====== PASSAGE TO READ ======
Companies adopting these approaches to generative AI knowledge management should develop an evaluation strategy. For example, for BloombergGPT, which is intended for answering financial and investing questions, the system was evaluated on public dataset financial tasks, named entity recognition, sentiment analysis ability, and a set of reasoning and general natural language processing tasks. The Google Med-PaLM2 system, eventually oriented to answering patient and physician medical questions, had a much more extensive evaluation strategy, reflecting the criticality of accuracy and safety in the medical domain.
Life or death isn’t an issue at Morgan Stanley, but producing highly accurate responses to financial and investing questions is important to the firm, its clients, and its regulators. The answers provided by the system were carefully evaluated by human reviewers before it was released to any users. Then it was piloted for several months by 300 financial advisors. As its primary approach to ongoing evaluation, Morgan Stanley has a set of 400 “golden questions” to which the correct answers are known. Every time any change is made to the system, employees test it with the golden questions to see if there has been any “regression,” or less accurate answers.
Legal and Governance Issues
Legal and governance issues associated with LLM deployments are complex and evolving, leading to risk factors involving intellectual property, data privacy and security, bias and ethics, and false/inaccurate output. Currently, the legal status of LLM outputs is still unclear. Since LLMs don’t produce exact replicas of any of the text used to train the model, many legal observers feel that “fair use” provisions of copyright law will apply to them, although this hasn’t been tested in the courts (and not all countries have such provisions in their copyright laws). In any case, it is a good idea for any company making extensive use of generative AI for managing knowledge (or most other purposes for that matter) to have legal representatives involved in the creation and governance process for tuned LLMs. At Morningstar, for example, the company’s attorneys helped create a series of “pre-prompts” that tell the generative AI system what types of questions it should answer and those it should politely avoid.
====== DATASET RECORDS ======
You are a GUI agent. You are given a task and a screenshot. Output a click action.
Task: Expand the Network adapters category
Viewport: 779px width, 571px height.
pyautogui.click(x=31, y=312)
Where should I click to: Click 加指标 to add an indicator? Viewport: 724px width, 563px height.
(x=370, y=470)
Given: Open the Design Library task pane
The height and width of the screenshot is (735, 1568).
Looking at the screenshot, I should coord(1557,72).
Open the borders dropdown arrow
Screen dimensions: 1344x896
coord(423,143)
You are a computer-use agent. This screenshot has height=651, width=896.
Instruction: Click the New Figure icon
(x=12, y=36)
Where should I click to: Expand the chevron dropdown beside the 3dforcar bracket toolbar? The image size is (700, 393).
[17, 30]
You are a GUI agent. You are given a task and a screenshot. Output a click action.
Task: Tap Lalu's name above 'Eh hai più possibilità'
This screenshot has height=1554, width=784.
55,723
======
> _WHAT YOU ARE ASKED TO DO_:
Answer these questions about the passage, one per line:
1. How many financial advisors piloted the Morgan Stanley system, and for how long?
2. How many "golden questions" with known correct answers does Morgan Stanley use for ongoing evaluation?
3. At Morningstar, who helped create the "pre-prompts" for the generative AI system?
Draw solely on the passage when responding.

> _SOLUTION_:
1. 300 financial advisors piloted it for several months.
2. 400.
3. The company's attorneys.